(Records excerpted from a collection)
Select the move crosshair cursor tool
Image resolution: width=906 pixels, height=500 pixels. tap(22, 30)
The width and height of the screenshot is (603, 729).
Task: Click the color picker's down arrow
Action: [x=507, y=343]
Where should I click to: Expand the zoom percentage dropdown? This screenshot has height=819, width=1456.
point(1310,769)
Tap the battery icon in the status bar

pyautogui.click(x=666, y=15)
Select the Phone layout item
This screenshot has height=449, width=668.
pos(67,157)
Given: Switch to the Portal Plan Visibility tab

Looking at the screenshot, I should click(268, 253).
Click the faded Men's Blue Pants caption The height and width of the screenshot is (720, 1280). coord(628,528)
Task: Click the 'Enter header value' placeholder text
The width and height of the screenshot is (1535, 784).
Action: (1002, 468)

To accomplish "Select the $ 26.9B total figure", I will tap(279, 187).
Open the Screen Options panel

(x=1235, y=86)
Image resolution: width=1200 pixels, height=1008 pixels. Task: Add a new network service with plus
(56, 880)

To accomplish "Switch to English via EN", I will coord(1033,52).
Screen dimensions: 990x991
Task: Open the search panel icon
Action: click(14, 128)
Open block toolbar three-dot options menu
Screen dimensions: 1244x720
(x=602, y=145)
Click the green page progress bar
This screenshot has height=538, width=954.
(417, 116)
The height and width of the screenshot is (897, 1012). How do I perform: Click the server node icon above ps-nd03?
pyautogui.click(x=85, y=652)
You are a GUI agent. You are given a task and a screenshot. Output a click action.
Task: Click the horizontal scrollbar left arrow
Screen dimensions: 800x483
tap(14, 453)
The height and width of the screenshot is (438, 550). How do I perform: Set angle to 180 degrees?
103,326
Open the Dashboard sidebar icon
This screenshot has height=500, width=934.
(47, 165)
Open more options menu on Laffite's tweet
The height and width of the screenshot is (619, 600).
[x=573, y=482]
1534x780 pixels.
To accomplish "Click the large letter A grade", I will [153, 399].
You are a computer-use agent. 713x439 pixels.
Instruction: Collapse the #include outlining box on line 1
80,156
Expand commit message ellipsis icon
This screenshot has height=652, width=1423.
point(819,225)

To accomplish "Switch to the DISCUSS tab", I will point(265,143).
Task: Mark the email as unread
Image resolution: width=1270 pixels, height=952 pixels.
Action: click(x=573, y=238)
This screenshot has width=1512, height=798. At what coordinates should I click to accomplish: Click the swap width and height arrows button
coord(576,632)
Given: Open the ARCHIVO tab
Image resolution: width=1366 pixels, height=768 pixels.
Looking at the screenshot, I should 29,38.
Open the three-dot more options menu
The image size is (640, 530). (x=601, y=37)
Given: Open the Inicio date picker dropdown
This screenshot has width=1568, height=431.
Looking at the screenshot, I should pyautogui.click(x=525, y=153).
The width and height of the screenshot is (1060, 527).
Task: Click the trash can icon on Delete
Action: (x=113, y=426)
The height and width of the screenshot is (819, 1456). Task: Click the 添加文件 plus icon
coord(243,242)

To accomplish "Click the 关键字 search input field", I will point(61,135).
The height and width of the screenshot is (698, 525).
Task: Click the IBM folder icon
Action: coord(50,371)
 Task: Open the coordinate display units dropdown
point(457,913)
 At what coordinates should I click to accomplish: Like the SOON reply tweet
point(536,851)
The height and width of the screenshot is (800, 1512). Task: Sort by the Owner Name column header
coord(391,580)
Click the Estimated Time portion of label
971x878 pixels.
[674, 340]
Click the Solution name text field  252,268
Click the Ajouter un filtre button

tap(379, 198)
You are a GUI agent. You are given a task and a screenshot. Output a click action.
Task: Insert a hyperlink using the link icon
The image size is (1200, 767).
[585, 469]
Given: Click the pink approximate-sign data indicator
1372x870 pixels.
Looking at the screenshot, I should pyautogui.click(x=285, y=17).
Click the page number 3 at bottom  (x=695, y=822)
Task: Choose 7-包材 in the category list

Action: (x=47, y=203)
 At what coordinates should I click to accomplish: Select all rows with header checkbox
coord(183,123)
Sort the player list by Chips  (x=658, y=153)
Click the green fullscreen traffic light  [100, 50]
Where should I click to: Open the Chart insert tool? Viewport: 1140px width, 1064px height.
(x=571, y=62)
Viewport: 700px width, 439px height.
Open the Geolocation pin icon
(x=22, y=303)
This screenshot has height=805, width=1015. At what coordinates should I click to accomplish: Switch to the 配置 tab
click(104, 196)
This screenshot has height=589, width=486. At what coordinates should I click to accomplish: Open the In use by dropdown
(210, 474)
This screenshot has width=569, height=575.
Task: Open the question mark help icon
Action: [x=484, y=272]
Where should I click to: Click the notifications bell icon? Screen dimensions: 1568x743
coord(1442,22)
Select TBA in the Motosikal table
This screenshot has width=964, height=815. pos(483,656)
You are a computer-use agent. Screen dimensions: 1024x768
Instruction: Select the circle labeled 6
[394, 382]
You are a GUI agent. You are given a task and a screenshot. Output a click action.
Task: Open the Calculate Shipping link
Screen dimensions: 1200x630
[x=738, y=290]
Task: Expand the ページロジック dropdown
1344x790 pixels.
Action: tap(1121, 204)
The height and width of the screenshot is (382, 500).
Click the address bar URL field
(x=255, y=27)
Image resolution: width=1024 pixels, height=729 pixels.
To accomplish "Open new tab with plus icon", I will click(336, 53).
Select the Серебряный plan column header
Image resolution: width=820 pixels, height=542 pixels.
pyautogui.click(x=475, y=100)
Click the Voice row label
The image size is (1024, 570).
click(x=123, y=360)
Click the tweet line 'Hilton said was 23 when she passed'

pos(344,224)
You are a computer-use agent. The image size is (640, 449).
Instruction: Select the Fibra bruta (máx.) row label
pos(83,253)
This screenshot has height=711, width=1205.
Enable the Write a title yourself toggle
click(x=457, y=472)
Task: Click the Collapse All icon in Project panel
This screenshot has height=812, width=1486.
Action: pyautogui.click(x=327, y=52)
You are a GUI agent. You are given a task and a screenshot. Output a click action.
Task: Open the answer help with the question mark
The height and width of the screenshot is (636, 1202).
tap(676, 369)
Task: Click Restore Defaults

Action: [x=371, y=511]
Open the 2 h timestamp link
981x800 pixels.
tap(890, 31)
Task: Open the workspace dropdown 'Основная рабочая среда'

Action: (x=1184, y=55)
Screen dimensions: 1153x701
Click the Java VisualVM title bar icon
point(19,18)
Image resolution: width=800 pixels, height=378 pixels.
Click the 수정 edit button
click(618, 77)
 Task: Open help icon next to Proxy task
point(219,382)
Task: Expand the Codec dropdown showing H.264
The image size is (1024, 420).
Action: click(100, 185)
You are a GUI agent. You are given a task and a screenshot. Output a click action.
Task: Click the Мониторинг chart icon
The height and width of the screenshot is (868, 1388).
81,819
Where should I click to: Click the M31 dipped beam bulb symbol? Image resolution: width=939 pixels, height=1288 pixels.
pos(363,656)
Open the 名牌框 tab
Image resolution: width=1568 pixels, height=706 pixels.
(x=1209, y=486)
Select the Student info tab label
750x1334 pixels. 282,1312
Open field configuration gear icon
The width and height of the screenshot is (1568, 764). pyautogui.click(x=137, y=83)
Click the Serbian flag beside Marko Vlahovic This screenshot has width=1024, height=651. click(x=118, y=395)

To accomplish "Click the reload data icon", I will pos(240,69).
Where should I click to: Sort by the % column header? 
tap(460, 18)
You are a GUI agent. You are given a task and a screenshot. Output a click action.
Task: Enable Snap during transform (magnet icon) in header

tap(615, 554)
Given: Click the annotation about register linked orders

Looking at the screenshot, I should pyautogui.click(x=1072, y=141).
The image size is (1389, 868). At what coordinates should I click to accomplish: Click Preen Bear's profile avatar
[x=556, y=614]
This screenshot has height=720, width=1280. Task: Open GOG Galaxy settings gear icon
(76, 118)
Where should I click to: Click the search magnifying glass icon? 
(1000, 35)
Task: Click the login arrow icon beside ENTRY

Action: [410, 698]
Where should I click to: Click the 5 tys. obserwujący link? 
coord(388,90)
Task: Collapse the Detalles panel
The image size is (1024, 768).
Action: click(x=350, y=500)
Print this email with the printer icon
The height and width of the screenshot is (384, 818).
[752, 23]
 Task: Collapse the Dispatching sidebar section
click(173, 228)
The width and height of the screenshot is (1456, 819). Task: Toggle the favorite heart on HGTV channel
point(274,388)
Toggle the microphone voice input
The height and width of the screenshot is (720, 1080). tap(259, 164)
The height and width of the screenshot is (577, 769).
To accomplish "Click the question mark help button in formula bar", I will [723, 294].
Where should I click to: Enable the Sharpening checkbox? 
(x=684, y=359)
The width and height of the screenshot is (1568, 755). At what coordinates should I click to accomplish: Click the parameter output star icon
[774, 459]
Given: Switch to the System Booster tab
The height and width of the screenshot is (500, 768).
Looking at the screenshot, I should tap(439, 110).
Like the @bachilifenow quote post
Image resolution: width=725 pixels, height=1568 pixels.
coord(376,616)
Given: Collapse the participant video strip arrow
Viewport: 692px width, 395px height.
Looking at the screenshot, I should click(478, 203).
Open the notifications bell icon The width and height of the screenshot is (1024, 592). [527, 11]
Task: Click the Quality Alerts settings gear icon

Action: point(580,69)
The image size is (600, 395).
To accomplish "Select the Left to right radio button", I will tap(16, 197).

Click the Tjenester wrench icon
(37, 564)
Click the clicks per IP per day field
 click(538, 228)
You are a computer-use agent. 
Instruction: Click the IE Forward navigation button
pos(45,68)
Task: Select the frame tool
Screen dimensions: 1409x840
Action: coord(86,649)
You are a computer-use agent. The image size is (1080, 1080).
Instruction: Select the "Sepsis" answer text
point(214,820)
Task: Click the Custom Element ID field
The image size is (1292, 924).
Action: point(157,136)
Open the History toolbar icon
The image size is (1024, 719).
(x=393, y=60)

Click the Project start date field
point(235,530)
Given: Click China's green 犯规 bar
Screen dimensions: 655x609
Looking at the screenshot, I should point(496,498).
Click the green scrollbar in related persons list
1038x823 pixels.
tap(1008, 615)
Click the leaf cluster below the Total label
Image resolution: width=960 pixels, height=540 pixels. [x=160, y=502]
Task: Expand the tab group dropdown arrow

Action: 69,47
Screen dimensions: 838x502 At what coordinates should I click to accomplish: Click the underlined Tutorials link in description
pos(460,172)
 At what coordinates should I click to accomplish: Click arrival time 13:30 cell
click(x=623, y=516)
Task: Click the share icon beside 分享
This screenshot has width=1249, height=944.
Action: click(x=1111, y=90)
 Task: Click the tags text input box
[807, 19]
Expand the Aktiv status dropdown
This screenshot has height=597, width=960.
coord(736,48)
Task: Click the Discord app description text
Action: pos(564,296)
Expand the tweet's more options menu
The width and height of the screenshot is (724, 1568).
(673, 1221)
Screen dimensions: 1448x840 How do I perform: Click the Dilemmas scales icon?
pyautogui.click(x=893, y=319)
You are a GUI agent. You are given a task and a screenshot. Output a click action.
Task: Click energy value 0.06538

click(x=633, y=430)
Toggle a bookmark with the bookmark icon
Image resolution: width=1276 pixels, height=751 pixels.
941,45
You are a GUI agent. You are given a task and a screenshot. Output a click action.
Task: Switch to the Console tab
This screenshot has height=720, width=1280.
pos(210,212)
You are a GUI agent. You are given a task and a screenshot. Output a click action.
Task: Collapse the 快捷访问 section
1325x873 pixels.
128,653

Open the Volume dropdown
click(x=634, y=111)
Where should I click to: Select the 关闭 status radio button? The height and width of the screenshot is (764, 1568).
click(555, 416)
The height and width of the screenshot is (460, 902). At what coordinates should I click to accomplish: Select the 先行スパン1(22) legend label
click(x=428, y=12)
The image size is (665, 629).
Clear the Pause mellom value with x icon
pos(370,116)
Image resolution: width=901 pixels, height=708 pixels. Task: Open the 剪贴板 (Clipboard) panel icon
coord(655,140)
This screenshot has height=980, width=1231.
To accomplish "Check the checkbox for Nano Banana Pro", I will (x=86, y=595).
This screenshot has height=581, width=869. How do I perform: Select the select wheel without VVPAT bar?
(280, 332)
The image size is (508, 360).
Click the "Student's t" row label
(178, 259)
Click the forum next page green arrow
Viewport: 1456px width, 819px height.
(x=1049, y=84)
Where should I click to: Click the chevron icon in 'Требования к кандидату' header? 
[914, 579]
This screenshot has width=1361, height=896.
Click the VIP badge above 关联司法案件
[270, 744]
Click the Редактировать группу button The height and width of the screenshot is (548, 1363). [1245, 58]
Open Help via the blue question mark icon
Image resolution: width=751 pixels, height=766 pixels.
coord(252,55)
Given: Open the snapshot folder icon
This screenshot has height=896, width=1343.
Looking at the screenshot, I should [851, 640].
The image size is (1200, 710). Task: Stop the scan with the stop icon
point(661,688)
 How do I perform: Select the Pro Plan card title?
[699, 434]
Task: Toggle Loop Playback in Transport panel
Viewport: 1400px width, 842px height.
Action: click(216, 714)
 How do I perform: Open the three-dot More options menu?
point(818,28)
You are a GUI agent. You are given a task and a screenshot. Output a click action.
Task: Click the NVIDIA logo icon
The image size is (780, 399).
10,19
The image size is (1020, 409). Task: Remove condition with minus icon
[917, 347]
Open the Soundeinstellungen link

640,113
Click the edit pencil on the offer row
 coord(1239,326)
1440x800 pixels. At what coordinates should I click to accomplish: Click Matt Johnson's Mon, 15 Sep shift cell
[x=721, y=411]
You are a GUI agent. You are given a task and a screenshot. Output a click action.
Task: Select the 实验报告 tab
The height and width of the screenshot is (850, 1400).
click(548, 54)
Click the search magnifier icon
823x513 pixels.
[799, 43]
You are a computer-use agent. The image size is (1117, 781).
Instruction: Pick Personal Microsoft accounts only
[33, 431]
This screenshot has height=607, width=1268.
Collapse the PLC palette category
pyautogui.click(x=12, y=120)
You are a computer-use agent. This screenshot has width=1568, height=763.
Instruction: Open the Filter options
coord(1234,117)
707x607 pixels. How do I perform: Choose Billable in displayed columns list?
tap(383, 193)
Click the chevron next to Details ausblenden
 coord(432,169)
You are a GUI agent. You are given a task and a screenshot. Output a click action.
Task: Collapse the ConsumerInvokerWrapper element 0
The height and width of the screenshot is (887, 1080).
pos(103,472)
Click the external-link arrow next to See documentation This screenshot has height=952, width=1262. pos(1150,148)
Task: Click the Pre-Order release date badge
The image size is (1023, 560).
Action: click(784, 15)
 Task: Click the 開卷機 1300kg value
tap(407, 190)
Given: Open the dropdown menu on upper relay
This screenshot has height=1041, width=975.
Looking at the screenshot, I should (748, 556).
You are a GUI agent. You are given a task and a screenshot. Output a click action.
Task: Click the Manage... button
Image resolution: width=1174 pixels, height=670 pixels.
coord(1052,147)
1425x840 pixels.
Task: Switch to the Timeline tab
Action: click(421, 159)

## What to work on
Can you quote, word for word, the lines of the records between the line holding "Open the Volume dropdown" and the line holding "coord(655,140)", inclusive?

## Reply to the exercise
Open the Volume dropdown
click(x=634, y=111)
Where should I click to: Select the 关闭 status radio button? The height and width of the screenshot is (764, 1568).
click(555, 416)
The height and width of the screenshot is (460, 902). At what coordinates should I click to accomplish: Select the 先行スパン1(22) legend label
click(x=428, y=12)
The image size is (665, 629).
Clear the Pause mellom value with x icon
pos(370,116)
Image resolution: width=901 pixels, height=708 pixels. Task: Open the 剪贴板 (Clipboard) panel icon
coord(655,140)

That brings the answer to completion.